La situation a été jugée suffisamment alarmante pour que le ministre de l’Economie et de la Transition énergétique, l’écologiste Robert Habeck, concocte une nouvelle stratégie industrielle, présentée en octobre dernier aux patrons et syndicalistes allemands. « Nous ne pouvons pas nous permettre de tergiverser », sans quoi le pays risque de « perdre sa production à forte consommation d’énergie et donc le cœur de ce qui constitue la chaîne de valeur de l’industrie allemande », a-t-il expliqué, désireux de justifier son interventionnisme dans un pays où les politiques industrielles avancent souvent masquées.

« Les choses ne marchent pas toutes seules », a-t-il insisté, évoquant les nombreuses aides accordées par la Chine pour développer ses technologies vertes, ou encore la sévère concurrence que représente le programme américain de 750 milliards de dollars d’allègements fiscaux massifs pour les investissements verts (l’Inflation Reduction Act), lancé début 2023.

Outre l’accélération de la production d’énergies renouvelables pour faire baisser les prix de l’électricité, le ministre prévoit des aides financières et fiscales durables pour l’industrie, une réforme du frein à l’endettement budgétaire pour permettre le financement de programmes d’aides, l’autorisation du stockage de CO2 dans les fonds marins et surtout la création d’un « prix passerelle » attractif de 6 centimes d’euros le kilowattheure pour les industries à forte consommation d’énergie comme la chimie, la sidérurgie, le papier, le verre, etc.

Cette stratégie d’aides financières à l’américaine a en réalité démarré dès 2022 : 10 milliards d’euros d’aides (sur 17 milliards d’investissements) ont par exemple été accordés à Intel pour la construction d’une usine de semi-conducteurs à Magdebourg, dans le centre-est du pays.

Le Taiwanais TSMC a également reçu le feu vert pour 5 milliards d’euros d’aide pour une usine similaire qui sera implantée à Dresde. Dans le secteur de l’énergie, on relèvera aussi, entre autres, les 2,6 milliards d’euros accordés au sidérurgiste SHS Stahl-Holding-Saar (14 000 salariés), qui va progressivement préparer ses hauts-fourneaux à fonctionner à l’hydrogène.

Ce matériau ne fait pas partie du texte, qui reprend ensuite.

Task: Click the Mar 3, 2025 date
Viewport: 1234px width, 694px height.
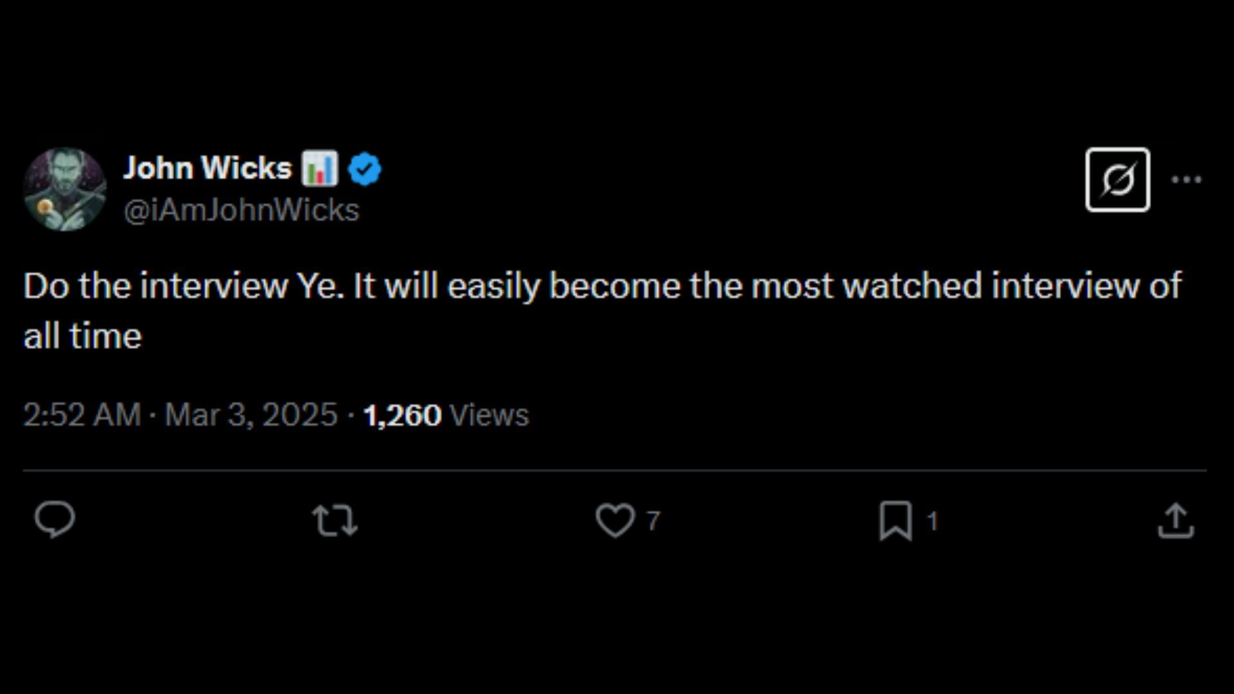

Rapport tourmenté à la Chine

« Plus on attend, plus la reconversion coûte cher et devient difficile », insiste Cornelia Woll, économiste et présidente de la Hertie School, rappelant que, faute d’avoir été aidée à temps, l’industrie solaire allemande s’est effondrée il y a une dizaine d’années, broyée par une concurrence chinoise qui fournit aujourd’hui près de 90 % des installations solaires nationales.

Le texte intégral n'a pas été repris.